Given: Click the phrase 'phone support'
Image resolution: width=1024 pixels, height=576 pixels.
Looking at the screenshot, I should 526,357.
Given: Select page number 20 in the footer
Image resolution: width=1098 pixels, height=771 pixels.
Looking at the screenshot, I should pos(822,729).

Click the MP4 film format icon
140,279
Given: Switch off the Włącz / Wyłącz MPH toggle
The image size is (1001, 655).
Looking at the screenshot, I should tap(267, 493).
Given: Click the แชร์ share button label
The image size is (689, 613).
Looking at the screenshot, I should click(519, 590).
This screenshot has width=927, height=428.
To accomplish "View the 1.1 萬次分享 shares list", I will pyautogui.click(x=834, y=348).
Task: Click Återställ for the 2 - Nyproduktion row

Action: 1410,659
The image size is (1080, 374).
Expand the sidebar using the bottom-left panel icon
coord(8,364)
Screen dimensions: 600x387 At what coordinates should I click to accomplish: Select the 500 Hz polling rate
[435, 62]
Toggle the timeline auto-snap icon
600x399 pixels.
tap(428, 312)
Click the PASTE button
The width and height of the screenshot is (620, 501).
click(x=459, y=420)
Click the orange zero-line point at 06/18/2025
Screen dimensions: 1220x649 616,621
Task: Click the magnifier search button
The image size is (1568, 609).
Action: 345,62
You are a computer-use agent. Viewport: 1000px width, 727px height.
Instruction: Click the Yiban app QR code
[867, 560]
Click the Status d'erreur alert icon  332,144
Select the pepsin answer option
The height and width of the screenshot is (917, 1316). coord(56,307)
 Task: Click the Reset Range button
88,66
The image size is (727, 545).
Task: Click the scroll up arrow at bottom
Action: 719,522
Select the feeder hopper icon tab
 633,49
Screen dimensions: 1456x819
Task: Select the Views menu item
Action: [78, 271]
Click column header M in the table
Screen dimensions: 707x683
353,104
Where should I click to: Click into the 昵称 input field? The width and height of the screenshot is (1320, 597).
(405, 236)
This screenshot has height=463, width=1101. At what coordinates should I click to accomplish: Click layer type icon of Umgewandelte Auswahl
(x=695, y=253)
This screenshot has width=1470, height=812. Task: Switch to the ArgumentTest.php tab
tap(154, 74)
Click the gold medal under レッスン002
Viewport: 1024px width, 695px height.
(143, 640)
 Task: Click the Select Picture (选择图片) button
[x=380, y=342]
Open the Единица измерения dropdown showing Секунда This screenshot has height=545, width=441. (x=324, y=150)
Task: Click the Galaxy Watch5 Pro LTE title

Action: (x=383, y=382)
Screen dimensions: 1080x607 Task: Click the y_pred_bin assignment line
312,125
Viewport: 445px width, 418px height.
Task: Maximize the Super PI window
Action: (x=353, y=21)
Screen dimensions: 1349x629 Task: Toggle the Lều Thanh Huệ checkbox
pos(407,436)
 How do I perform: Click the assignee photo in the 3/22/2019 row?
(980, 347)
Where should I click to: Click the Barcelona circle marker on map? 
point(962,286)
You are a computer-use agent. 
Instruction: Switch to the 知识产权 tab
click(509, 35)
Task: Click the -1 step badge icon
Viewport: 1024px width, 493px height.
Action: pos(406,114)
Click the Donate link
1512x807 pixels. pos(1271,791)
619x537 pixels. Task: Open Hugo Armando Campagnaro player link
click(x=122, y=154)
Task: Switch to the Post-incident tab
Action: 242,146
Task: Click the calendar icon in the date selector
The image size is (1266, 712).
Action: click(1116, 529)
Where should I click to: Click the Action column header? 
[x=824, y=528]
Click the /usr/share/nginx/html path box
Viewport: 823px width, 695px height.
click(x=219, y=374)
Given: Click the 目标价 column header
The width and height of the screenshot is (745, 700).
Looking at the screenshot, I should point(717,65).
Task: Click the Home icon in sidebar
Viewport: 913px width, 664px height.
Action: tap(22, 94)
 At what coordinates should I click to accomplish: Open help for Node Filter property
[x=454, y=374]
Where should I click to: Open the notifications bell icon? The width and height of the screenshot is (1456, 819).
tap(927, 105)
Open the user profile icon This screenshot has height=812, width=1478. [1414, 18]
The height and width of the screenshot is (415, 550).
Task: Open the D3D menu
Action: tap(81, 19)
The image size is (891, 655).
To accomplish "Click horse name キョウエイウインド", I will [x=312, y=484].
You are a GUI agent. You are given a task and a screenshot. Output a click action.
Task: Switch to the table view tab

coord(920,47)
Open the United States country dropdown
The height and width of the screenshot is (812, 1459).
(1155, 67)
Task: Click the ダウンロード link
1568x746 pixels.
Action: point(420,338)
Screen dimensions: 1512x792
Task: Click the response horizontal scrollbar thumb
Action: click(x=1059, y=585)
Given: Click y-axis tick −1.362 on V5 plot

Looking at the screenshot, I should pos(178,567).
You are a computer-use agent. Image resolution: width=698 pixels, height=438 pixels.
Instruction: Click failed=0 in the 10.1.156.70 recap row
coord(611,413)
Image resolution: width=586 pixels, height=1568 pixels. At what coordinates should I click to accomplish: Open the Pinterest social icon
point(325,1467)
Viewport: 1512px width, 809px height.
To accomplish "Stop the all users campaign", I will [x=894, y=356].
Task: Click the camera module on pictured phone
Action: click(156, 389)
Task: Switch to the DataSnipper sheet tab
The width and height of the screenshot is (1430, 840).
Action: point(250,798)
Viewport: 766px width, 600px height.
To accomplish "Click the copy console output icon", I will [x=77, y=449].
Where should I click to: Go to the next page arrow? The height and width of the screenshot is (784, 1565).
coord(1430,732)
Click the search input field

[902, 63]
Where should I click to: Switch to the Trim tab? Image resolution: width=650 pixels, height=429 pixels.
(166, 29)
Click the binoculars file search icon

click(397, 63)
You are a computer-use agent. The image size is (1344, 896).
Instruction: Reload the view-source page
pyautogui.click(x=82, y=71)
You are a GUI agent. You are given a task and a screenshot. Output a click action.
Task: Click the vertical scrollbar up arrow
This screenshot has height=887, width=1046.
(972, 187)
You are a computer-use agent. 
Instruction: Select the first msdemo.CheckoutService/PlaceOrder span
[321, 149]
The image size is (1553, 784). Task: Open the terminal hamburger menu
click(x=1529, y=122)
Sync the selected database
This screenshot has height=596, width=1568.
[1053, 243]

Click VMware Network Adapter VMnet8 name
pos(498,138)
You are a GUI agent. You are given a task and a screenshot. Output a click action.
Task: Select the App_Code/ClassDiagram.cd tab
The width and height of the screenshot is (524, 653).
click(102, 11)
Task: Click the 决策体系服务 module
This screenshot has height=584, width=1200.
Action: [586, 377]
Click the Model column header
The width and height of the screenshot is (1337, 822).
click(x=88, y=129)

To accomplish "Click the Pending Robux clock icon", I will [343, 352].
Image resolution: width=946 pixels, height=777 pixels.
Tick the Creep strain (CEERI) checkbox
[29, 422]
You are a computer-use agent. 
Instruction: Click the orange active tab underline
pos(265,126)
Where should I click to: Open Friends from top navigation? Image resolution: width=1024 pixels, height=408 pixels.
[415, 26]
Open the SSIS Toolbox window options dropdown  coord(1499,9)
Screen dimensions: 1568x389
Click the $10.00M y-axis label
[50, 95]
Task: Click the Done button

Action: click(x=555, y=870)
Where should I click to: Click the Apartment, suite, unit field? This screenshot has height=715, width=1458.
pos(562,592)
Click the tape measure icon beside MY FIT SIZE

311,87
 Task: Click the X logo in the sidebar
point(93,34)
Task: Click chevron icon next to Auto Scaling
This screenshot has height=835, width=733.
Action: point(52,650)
--------------------------------
WHAT IS ASKED: Rewrite the records above, swapping each "Image resolution" for "Screenshot resolution" and leaving everything else unchanged.

WRITTEN ANSWER:
Given: Click the phrase 'phone support'
Screenshot resolution: width=1024 pixels, height=576 pixels.
Looking at the screenshot, I should 526,357.
Given: Select page number 20 in the footer
Screenshot resolution: width=1098 pixels, height=771 pixels.
Looking at the screenshot, I should pos(822,729).

Click the MP4 film format icon
140,279
Given: Switch off the Włącz / Wyłącz MPH toggle
The image size is (1001, 655).
Looking at the screenshot, I should tap(267, 493).
Given: Click the แชร์ share button label
The image size is (689, 613).
Looking at the screenshot, I should click(519, 590).
This screenshot has width=927, height=428.
To accomplish "View the 1.1 萬次分享 shares list", I will pyautogui.click(x=834, y=348).
Task: Click Återställ for the 2 - Nyproduktion row

Action: 1410,659
The image size is (1080, 374).
Expand the sidebar using the bottom-left panel icon
coord(8,364)
Screen dimensions: 600x387 At what coordinates should I click to accomplish: Select the 500 Hz polling rate
[435, 62]
Toggle the timeline auto-snap icon
600x399 pixels.
tap(428, 312)
Click the PASTE button
The width and height of the screenshot is (620, 501).
click(x=459, y=420)
Click the orange zero-line point at 06/18/2025
Screen dimensions: 1220x649 616,621
Task: Click the magnifier search button
The image size is (1568, 609).
Action: 345,62
You are a computer-use agent. Viewport: 1000px width, 727px height.
Instruction: Click the Yiban app QR code
[867, 560]
Click the Status d'erreur alert icon  332,144
Select the pepsin answer option
The height and width of the screenshot is (917, 1316). coord(56,307)
 Task: Click the Reset Range button
88,66
The image size is (727, 545).
Task: Click the scroll up arrow at bottom
Action: 719,522
Select the feeder hopper icon tab
 633,49
Screen dimensions: 1456x819
Task: Select the Views menu item
Action: [78, 271]
Click column header M in the table
Screen dimensions: 707x683
353,104
Where should I click to: Click into the 昵称 input field? The width and height of the screenshot is (1320, 597).
(405, 236)
This screenshot has height=463, width=1101. At what coordinates should I click to accomplish: Click layer type icon of Umgewandelte Auswahl
(x=695, y=253)
This screenshot has width=1470, height=812. Task: Switch to the ArgumentTest.php tab
tap(154, 74)
Click the gold medal under レッスン002
Viewport: 1024px width, 695px height.
(143, 640)
 Task: Click the Select Picture (选择图片) button
[x=380, y=342]
Open the Единица измерения dropdown showing Секунда This screenshot has height=545, width=441. (x=324, y=150)
Task: Click the Galaxy Watch5 Pro LTE title

Action: (x=383, y=382)
Screen dimensions: 1080x607 Task: Click the y_pred_bin assignment line
312,125
Viewport: 445px width, 418px height.
Task: Maximize the Super PI window
Action: (x=353, y=21)
Screen dimensions: 1349x629 Task: Toggle the Lều Thanh Huệ checkbox
pos(407,436)
 How do I perform: Click the assignee photo in the 3/22/2019 row?
(980, 347)
Where should I click to: Click the Barcelona circle marker on map? 
point(962,286)
You are a computer-use agent. 
Instruction: Switch to the 知识产权 tab
click(509, 35)
Task: Click the -1 step badge icon
Viewport: 1024px width, 493px height.
Action: pos(406,114)
Click the Donate link
1512x807 pixels. pos(1271,791)
619x537 pixels. Task: Open Hugo Armando Campagnaro player link
click(x=122, y=154)
Task: Switch to the Post-incident tab
Action: 242,146
Task: Click the calendar icon in the date selector
The image size is (1266, 712).
Action: click(1116, 529)
Where should I click to: Click the Action column header? 
[x=824, y=528]
Click the /usr/share/nginx/html path box
Viewport: 823px width, 695px height.
click(x=219, y=374)
Given: Click the 目标价 column header
The width and height of the screenshot is (745, 700).
Looking at the screenshot, I should point(717,65).
Task: Click the Home icon in sidebar
Viewport: 913px width, 664px height.
Action: tap(22, 94)
 At what coordinates should I click to accomplish: Open help for Node Filter property
[x=454, y=374]
Where should I click to: Open the notifications bell icon? The width and height of the screenshot is (1456, 819).
tap(927, 105)
Open the user profile icon This screenshot has height=812, width=1478. [1414, 18]
The height and width of the screenshot is (415, 550).
Task: Open the D3D menu
Action: tap(81, 19)
The image size is (891, 655).
To accomplish "Click horse name キョウエイウインド", I will [x=312, y=484].
You are a GUI agent. You are given a task and a screenshot. Output a click action.
Task: Switch to the table view tab

coord(920,47)
Open the United States country dropdown
The height and width of the screenshot is (812, 1459).
(1155, 67)
Task: Click the ダウンロード link
1568x746 pixels.
Action: point(420,338)
Screen dimensions: 1512x792
Task: Click the response horizontal scrollbar thumb
Action: click(x=1059, y=585)
Given: Click y-axis tick −1.362 on V5 plot

Looking at the screenshot, I should pos(178,567).
You are a computer-use agent. Screenshot resolution: width=698 pixels, height=438 pixels.
Instruction: Click failed=0 in the 10.1.156.70 recap row
coord(611,413)
Screenshot resolution: width=586 pixels, height=1568 pixels. At what coordinates should I click to accomplish: Open the Pinterest social icon
point(325,1467)
Viewport: 1512px width, 809px height.
To accomplish "Stop the all users campaign", I will [x=894, y=356].
Task: Click the camera module on pictured phone
Action: click(156, 389)
Task: Switch to the DataSnipper sheet tab
The width and height of the screenshot is (1430, 840).
Action: point(250,798)
Viewport: 766px width, 600px height.
To accomplish "Click the copy console output icon", I will [x=77, y=449].
Where should I click to: Go to the next page arrow? The height and width of the screenshot is (784, 1565).
coord(1430,732)
Click the search input field

[902, 63]
Where should I click to: Switch to the Trim tab? Screenshot resolution: width=650 pixels, height=429 pixels.
(166, 29)
Click the binoculars file search icon

click(397, 63)
You are a computer-use agent. The image size is (1344, 896).
Instruction: Reload the view-source page
pyautogui.click(x=82, y=71)
You are a GUI agent. You are given a task and a screenshot. Output a click action.
Task: Click the vertical scrollbar up arrow
This screenshot has height=887, width=1046.
(972, 187)
You are a computer-use agent. 
Instruction: Select the first msdemo.CheckoutService/PlaceOrder span
[321, 149]
The image size is (1553, 784). Task: Open the terminal hamburger menu
click(x=1529, y=122)
Sync the selected database
This screenshot has height=596, width=1568.
[1053, 243]

Click VMware Network Adapter VMnet8 name
pos(498,138)
You are a GUI agent. You are given a task and a screenshot. Output a click action.
Task: Select the App_Code/ClassDiagram.cd tab
The width and height of the screenshot is (524, 653).
click(102, 11)
Task: Click the 决策体系服务 module
This screenshot has height=584, width=1200.
Action: [586, 377]
Click the Model column header
The width and height of the screenshot is (1337, 822).
click(x=88, y=129)

To accomplish "Click the Pending Robux clock icon", I will [343, 352].
Screenshot resolution: width=946 pixels, height=777 pixels.
Tick the Creep strain (CEERI) checkbox
[29, 422]
You are a computer-use agent. 
Instruction: Click the orange active tab underline
pos(265,126)
Where should I click to: Open Friends from top navigation? Screenshot resolution: width=1024 pixels, height=408 pixels.
[415, 26]
Open the SSIS Toolbox window options dropdown  coord(1499,9)
Screen dimensions: 1568x389
Click the $10.00M y-axis label
[50, 95]
Task: Click the Done button

Action: click(x=555, y=870)
Where should I click to: Click the Apartment, suite, unit field? This screenshot has height=715, width=1458.
pos(562,592)
Click the tape measure icon beside MY FIT SIZE

311,87
 Task: Click the X logo in the sidebar
point(93,34)
Task: Click chevron icon next to Auto Scaling
This screenshot has height=835, width=733.
Action: point(52,650)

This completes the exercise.